賛書は千秋楽を迎えるのか 花巻電鉄の巻

3月下旬、やっと湯口兄のRM LIBRARY 176 花巻電鉄(上)が ネコ・パブりッシングから上梓された。やるぞ!と数年前、いやもっと以前の資料集め段階から決意を聞かされ続けた著作である。地の利を得ての調査によるまとめ、執筆ならいざ知らず、関西から国鉄在来線で1,050余㎞もある遠隔地の小鉄道、歴史をまとめた賛書である。本来1年前に上梓される筈が「新しい資料と写真が見付かった、ちょっと現地へ行って来るから延期!」と言ってきた。それが大当たりとなって「大枚はたいて行った甲斐があった。創業当時の写真の提供もあった。やっぱり行くものやなぁ」と、言ってきた。そしてボタン桜満開のころ、RM 177(中):中卷が上梓された。期待を裏切らない内容で構成され、彼の拘りと努力に敬意を表する次第である。

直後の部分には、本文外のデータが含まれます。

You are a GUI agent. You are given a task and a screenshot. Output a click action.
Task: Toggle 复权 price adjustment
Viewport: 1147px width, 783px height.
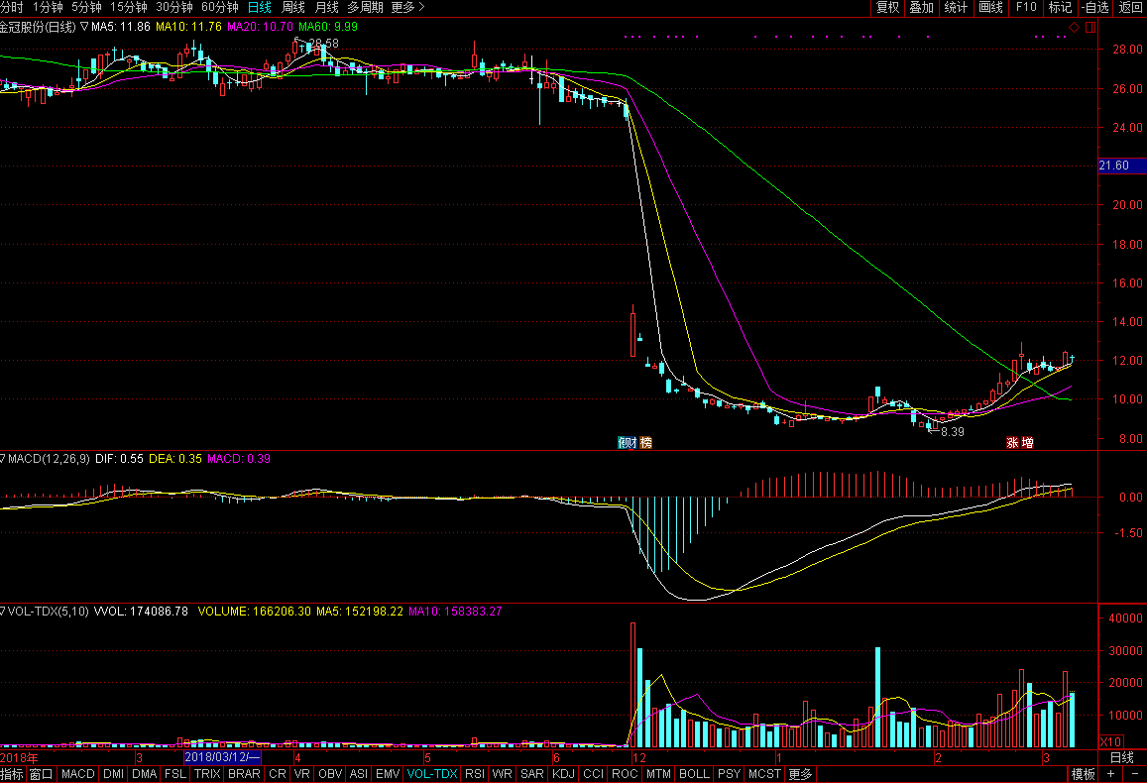(886, 7)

勝手な言い草だが、上巻刊行の時に紹介しなかったのは、戦前の車両説明が揃ってから講読された方が、車両発達史は理解し易いのではないかと思ったからである。それほどに車両の変遷は例え極少両数であっても老人にはわからない点があり、過去に説明を受けたにもかかわらず車庫火災のところで行き詰ったのである。それらは2巻揃ったところで解決したように思われる。

湯口兄は以前、デジ青【13832】、【13885】で沿線光景を軌道線、鉄道線に分けて紹介されたが、併用軌道でありながら何故あんな酷いところを走っていたのか、そのなぞ解きは上巻で解明された。法事国家である日本では信じられない話が出てくるが、100年前の日本の片隅では法令を無視、いや誤魔化しがまかり通ったのかと思えるが、弱小資本でありながら鉄道敷設に向けての情熱が然らしめたのであると理解したい。それを追う様に詳細な図面が田舎電車でも整備され、貴賓車まであった話しには「参った!」と敬意を表す老人である。そして連結器の解説は興味深く、さすが軽便の虫ならではの視点である。車体形状、車両性能、車内設備等を中心に特急、急行の速度、サービスの話に傾注していた若いころの老人と、世代が一味も二味も違う世界の人のように、湯口兄は見えてくるのである。

この愉快な細面の電車が走る花巻電鉄は早くから知られていたが、その実態となると創業期の事が謎となっていた。しかし、国鉄花巻駅に隣接して乗り場、車庫があり、関東圏の電車ファンは早くから訪れていた。ところが発表がなかったのはどうゆう事なのか?。DRFC会誌「青信号」5号(1960年2月刊)は湯口兄が表紙絵をガリ切りしている。その絵のモデルとなったのは軌道線デハ5号、木造ボギー車の馬面電車であり、興味をそそる車両であった。その彼に花巻電鉄の事を教えられた老人は1959年9月20日に訪問、在籍車両調査結果を京都鉄道趣味同好会誌「急電」101号(1960年7月刊)に掲載している。この時、午前中は栗原電鉄、午後に花巻電鉄を訪問、車庫で竣工図を見せていただいた。そして軌道線は15円区間往復、鉄道線は35円区間往復乗車している。鉄道線が長いのは車庫でのお勧めに従った迄で、終点花巻温泉でゆっくり温泉に浸り旅の疲れを落とすことができたのであった。大きく円形の立派な温泉建屋は、5年前に浸かった道後温泉とは趣の違ったものとして、今も忘れられない。入湯料は5円とメモがあるが、この頃の京都の銭湯は15円であったが、車庫で「花巻温泉に浸かってらっしゃい」と、木の鑑札を渡され番台では5円となった次第である。思い返せばよき時代であった。

さて湯口兄は5月発刊の下巻で執筆終わりだと言っている。まだ八十路に入っていない、元気をださんかい!と言いたい。でも1979年の「簡易鉄道見聞録」以来35年になり、ホッとしたいのであろう。その気持ちは分かるとして、路傍の草のように鉄道趣味者から取り上げられる機会の少なかった田舎の鉄道を探索して回った話を、恒例行事になったホームカミングデイで、DRFCの後輩たちにしてくれないだろうか。老人も拝聴させて頂きたい。